Hep kazananlar ve hep kaybedenler!..
Küresel düzeyde risklerden kaçınma eğiliminin güçlenmesini ve kırılganlığın artmasını engellemek adına üretilen bilgi kirliliği sistemik riski tehlikeli boyutlara tırmandırmaya devam ediyor. Zira sistem ile büyük çoğunluk arasındaki çıkar uyumunun çatışmaya dönüşmesi önlenemiyor ve istikrarsızlık potansiyeli büyüyor. Geçtiğimiz hafta içinde ABD kökenli iki yatırım bankasının eski çalışanlarından gelen ifşaatlar bardağın taşmak üzere olduğuna işaret ediyor. Dile getirilen olumsuzluğun, küreselleşme denilen kuralsızlığın, bir sonucu olduğunu dikkate almak, bugün çözüm diye uygulamaya konulan yaklaşımların söz konusu çıkar çatışmasını daha yüksek boyutlara çıkardığını hesaba katmak gerekiyor. Günü kurtarmak adına sorunların ağırlaşmasına izin verilmesi olumlu düşünmeyi imkansız hale getiriyor.
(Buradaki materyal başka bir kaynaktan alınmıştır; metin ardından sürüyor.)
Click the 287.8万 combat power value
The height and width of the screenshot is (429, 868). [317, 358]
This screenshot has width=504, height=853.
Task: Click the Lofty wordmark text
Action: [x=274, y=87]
Bireysel düzeyde büyük çoğunluğun ve üretimin çok büyük kısmını gerçekleştiren küçük ve orta boy işletmelerin gelirleri azalırken borçları artıyorsa işler iyi gitmiyordur; aksi yöndeki tüm söylemler koca bir yalandan başka bir şey değildir. Ayakta duramayacak hale gelmiş bir sistemi iyiymiş gibi göstermek adına her yolu kullanmak, büyük çoğunluğu suistimal etmek, onları köleleştirmeye çalışmaktır; binilen dalı kesme gafletidir. Ağırlaşan sorunlar hem alacaklılar ve açgözlüler ile halk yığınları arasındaki çatışmayı büyütmüş hem de devlet iradelerini taraf değiştirmeye zorlamıştır. Bu durumda sormak gerekiyor millet mi devlet içindir, yoksa devlet mi millet içindir? Eğer küreselleşme devletleri alacaklıların ve açgözlülerin safına geçmeye zorladı ise demokrasiden veya serbest piyasa anlayışından bahsetmek mümkün müdür? İşte Goldman Sachs ve JP Morgan çalışanlarından gelen itiraflar bu büyük resim içinde anlamlı bir görüntü oluşturuyor.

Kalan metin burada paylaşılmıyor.